▸ **Your assignment**
Please return all records verbatim, no pictures.
[Information Boundary: Start]
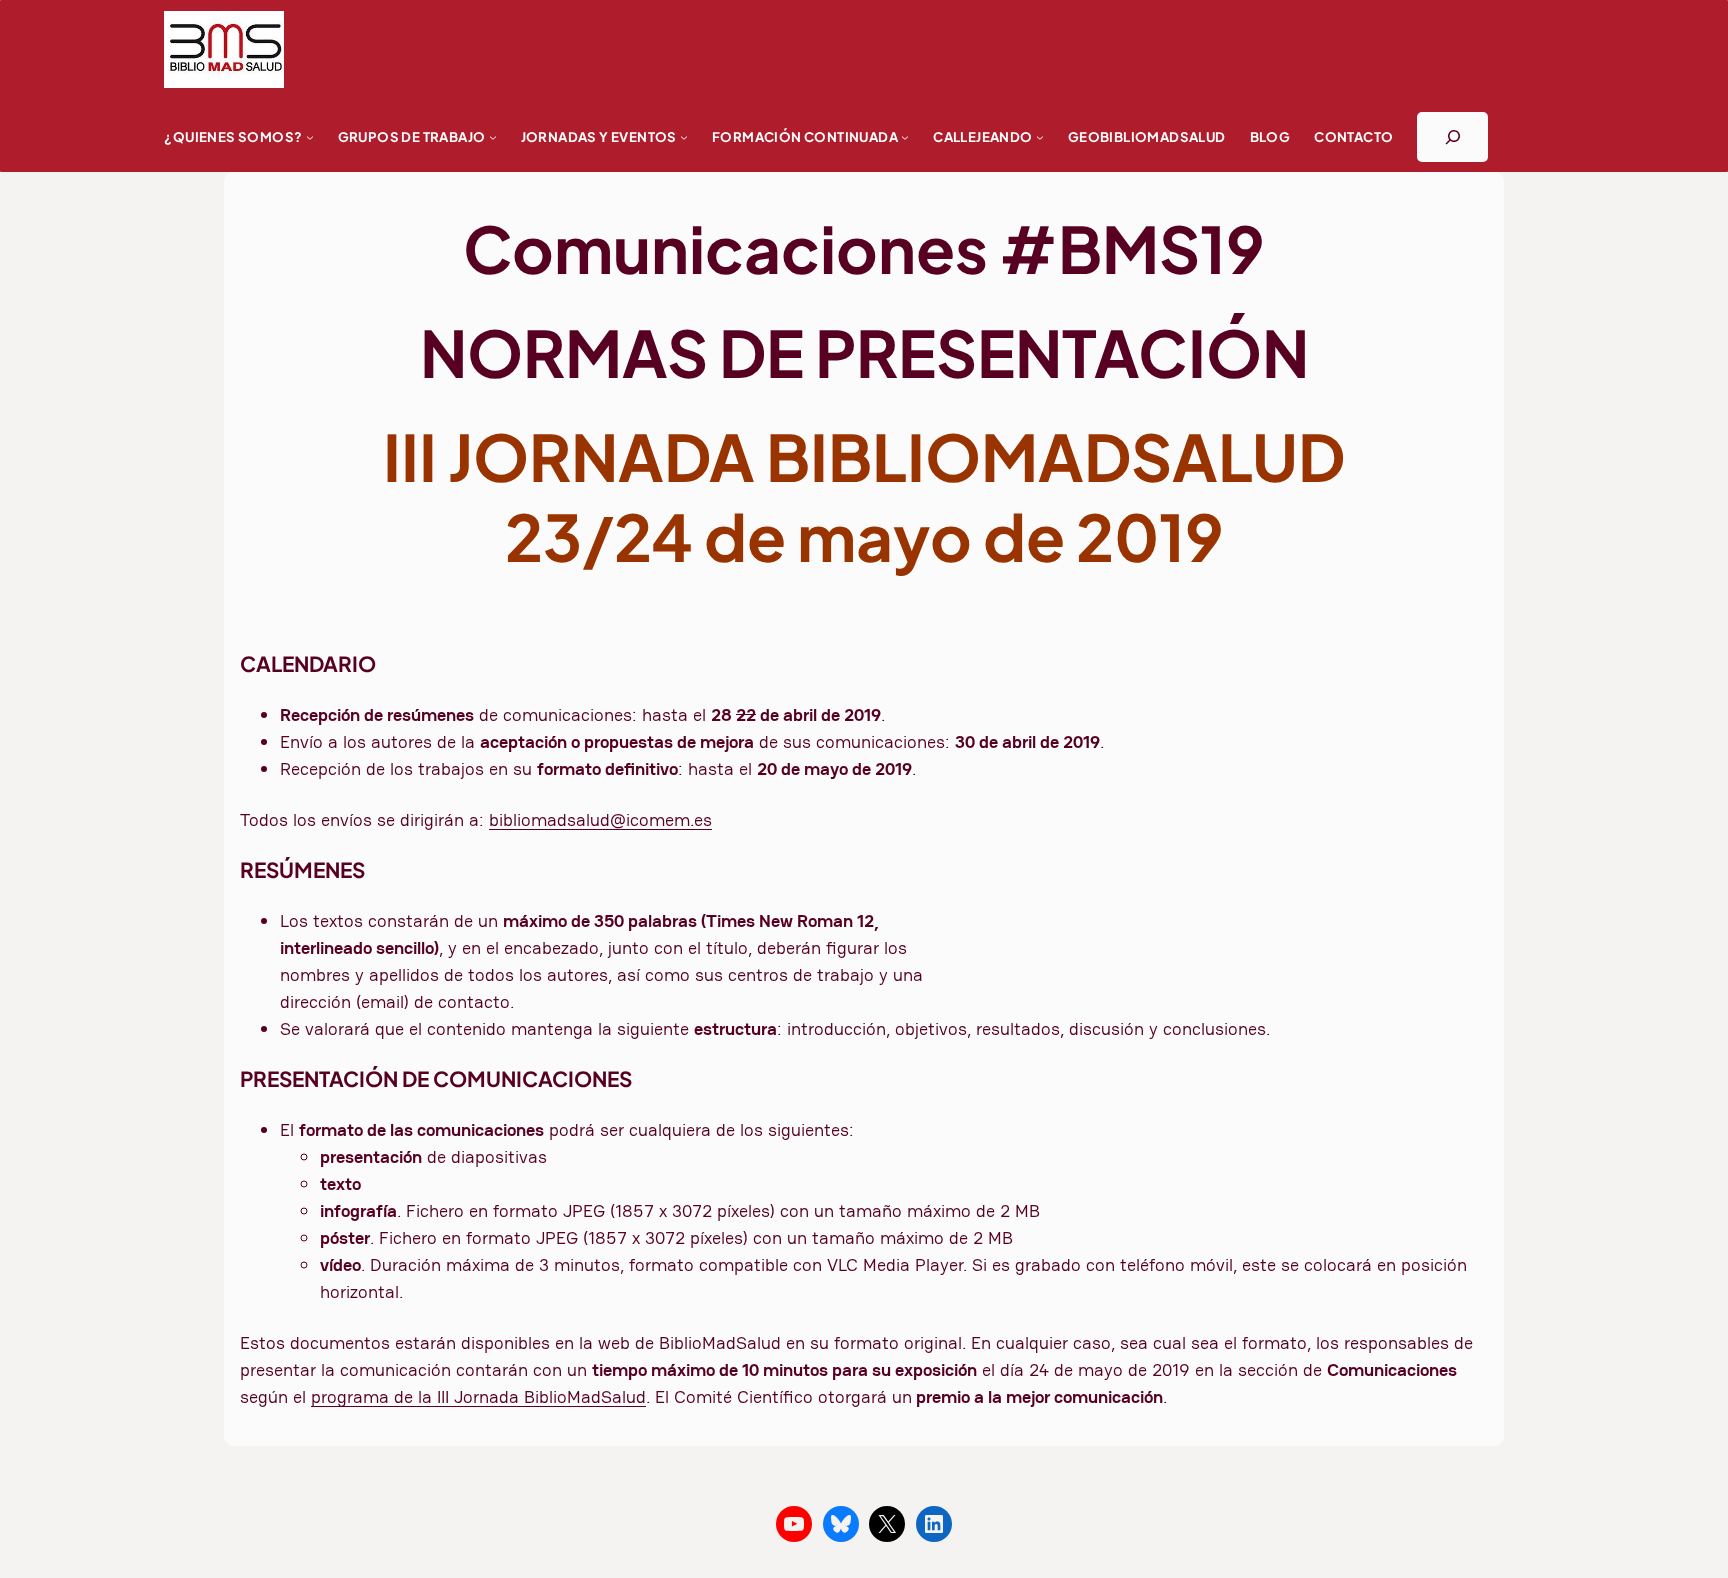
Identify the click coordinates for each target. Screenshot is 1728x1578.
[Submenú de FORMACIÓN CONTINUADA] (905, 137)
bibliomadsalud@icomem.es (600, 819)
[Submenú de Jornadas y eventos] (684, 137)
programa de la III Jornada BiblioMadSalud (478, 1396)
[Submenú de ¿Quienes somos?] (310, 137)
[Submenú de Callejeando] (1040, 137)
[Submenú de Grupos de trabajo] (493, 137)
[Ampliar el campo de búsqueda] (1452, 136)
[Information Boundary: End]
▸ **Response to this task**
Identify the click coordinates for each target. Screenshot is 1728x1578.
[Submenú de FORMACIÓN CONTINUADA] (905, 137)
bibliomadsalud@icomem.es (600, 819)
[Submenú de Jornadas y eventos] (684, 137)
programa de la III Jornada BiblioMadSalud (478, 1396)
[Submenú de ¿Quienes somos?] (310, 137)
[Submenú de Callejeando] (1040, 137)
[Submenú de Grupos de trabajo] (493, 137)
[Ampliar el campo de búsqueda] (1452, 136)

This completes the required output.